The figure below shows one of the service based architecture figures, which is for a roaming scenario with local breakout, i.e. the roaming UE interfaces the Data Network (DN) in the visited network (VPLMN) and the home network (HPLMN) enables it with subscription information (UDM), subscriber authentication (AUSF) and UE specific policies (PCF). Network slice selection (NSSF), network access control and mobility management (AMF), data service management (SMF) and application functions (AF) are provided by the VPLMN. The user plane (UPF) is managed following a model of control and user plane separation similar to what was already introduced in the latest 3GPP 4G release. Security proxies (SEPP) protect the interactions between PLMNs. For more details and other scenarios see [1].

In the local breakout scenarios a UE receives the services of a PLMN typically completely from the serving operator's administrative domain. Home-routed data services are the alternative for roaming scenarios, which have also network functions from the home operator's administrative domain involved and the UE interfaces the DN in the HPLMN.

architecture image01v3b

Service based principles apply between the control plane network functions of the Core Network. Further, the 5G system architecture allows network functions to store their contexts in Data Storage Functions (DSF). Functionality for releasing the UE specific Access Network – Core Network transport associations from one AMF and re-binding with another AMF enables separating such data storage also for the AMF. Earlier system architectures had more persistent UE specific transport associations, which made it more complex to change the UE's serving node that compares to an AMF.  The new functionality simplifies changing the AMF instance that serves a UE. It also supports increasing AMF resilience and load balancing as every AMF from a set of AMFs deployed for the same network slice can handle procedures of any UE served by the set of AMFs.

Common Core Network

The generalised design of the functionalities and a forward compatible Access Network – Core Network interface enable the 5G common Core Network to operate with different Access Networks. In 3GPP Release 15 these are the 3GPP defined NG-RAN and the 3GPP defined untrusted WLAN access. Studies on other access systems that may be used in future releases started already. The 5G system architecture allows for serving both Access Networks by the same AMF and thereby also for seamless mobility between those 3GPP and non-3GPP accesses. The separated authentication function together with a unified authentication framework allow to customize the user authentication according to the needs of the different usage scenarios, e.g. different per network slice. Most of the other 5G system architecture functionality introduced by this article is common for different Access Networks. Some functionality provides variants that are more suitable for specific Access Networks, like certain QoS functionality described later.

* _Written task 1_
Copy out the whole passage on 5G system architecture, word for word.
The records that come next are unrelated to the passage.

* _Data for this task_
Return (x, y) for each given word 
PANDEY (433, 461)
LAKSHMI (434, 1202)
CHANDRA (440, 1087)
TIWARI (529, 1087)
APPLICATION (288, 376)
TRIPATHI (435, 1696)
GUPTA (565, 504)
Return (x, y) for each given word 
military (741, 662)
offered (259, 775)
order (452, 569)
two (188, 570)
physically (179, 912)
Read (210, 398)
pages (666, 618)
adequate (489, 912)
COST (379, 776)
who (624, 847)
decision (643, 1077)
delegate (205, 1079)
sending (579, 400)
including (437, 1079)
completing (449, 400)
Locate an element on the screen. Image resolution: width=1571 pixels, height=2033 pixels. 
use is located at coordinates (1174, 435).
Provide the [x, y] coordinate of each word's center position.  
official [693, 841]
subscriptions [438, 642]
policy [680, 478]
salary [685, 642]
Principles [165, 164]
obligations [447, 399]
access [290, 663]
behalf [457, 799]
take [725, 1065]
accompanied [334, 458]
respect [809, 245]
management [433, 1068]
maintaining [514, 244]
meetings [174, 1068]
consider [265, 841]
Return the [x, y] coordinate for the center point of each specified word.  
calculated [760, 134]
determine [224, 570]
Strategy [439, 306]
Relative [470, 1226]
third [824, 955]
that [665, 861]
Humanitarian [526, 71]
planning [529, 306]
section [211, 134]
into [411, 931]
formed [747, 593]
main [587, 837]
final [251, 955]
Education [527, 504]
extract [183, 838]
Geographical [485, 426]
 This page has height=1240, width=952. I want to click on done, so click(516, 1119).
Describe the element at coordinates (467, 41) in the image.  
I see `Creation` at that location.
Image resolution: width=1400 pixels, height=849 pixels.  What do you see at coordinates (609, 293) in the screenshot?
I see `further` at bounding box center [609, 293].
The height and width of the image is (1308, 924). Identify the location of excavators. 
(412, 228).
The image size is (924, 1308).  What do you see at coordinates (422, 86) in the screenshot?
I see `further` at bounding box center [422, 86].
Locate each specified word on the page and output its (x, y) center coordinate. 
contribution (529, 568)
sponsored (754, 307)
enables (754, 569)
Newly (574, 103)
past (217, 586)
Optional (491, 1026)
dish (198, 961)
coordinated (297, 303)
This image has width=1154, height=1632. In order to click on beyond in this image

* _Written task 2_
In the records, rewrite the stretch from the line containing "including (437, 1079)" through the line containing "consider [265, 841]", changing "center position" to "midpoint" and leaving everything else the same. Return only those lines.

* _Complete answer 1_
The figure below shows one of the service based architecture figures, which is for a roaming scenario with local breakout, i.e. the roaming UE interfaces the Data Network (DN) in the visited network (VPLMN) and the home network (HPLMN) enables it with subscription information (UDM), subscriber authentication (AUSF) and UE specific policies (PCF). Network slice selection (NSSF), network access control and mobility management (AMF), data service management (SMF) and application functions (AF) are provided by the VPLMN. The user plane (UPF) is managed following a model of control and user plane separation similar to what was already introduced in the latest 3GPP 4G release. Security proxies (SEPP) protect the interactions between PLMNs. For more details and other scenarios see [1].

In the local breakout scenarios a UE receives the services of a PLMN typically completely from the serving operator's administrative domain. Home-routed data services are the alternative for roaming scenarios, which have also network functions from the home operator's administrative domain involved and the UE interfaces the DN in the HPLMN.

architecture image01v3b

Service based principles apply between the control plane network functions of the Core Network. Further, the 5G system architecture allows network functions to store their contexts in Data Storage Functions (DSF). Functionality for releasing the UE specific Access Network – Core Network transport associations from one AMF and re-binding with another AMF enables separating such data storage also for the AMF. Earlier system architectures had more persistent UE specific transport associations, which made it more complex to change the UE's serving node that compares to an AMF.  The new functionality simplifies changing the AMF instance that serves a UE. It also supports increasing AMF resilience and load balancing as every AMF from a set of AMFs deployed for the same network slice can handle procedures of any UE served by the set of AMFs.

Common Core Network

The generalised design of the functionalities and a forward compatible Access Network – Core Network interface enable the 5G common Core Network to operate with different Access Networks. In 3GPP Release 15 these are the 3GPP defined NG-RAN and the 3GPP defined untrusted WLAN access. Studies on other access systems that may be used in future releases started already. The 5G system architecture allows for serving both Access Networks by the same AMF and thereby also for seamless mobility between those 3GPP and non-3GPP accesses. The separated authentication function together with a unified authentication framework allow to customize the user authentication according to the needs of the different usage scenarios, e.g. different per network slice. Most of the other 5G system architecture functionality introduced by this article is common for different Access Networks. Some functionality provides variants that are more suitable for specific Access Networks, like certain QoS functionality described later.

* _Complete answer 2_
including (437, 1079)
completing (449, 400)
Locate an element on the screen. Image resolution: width=1571 pixels, height=2033 pixels. 
use is located at coordinates (1174, 435).
Provide the [x, y] coordinate of each word's midpoint.  
official [693, 841]
subscriptions [438, 642]
policy [680, 478]
salary [685, 642]
Principles [165, 164]
obligations [447, 399]
access [290, 663]
behalf [457, 799]
take [725, 1065]
accompanied [334, 458]
respect [809, 245]
management [433, 1068]
maintaining [514, 244]
meetings [174, 1068]
consider [265, 841]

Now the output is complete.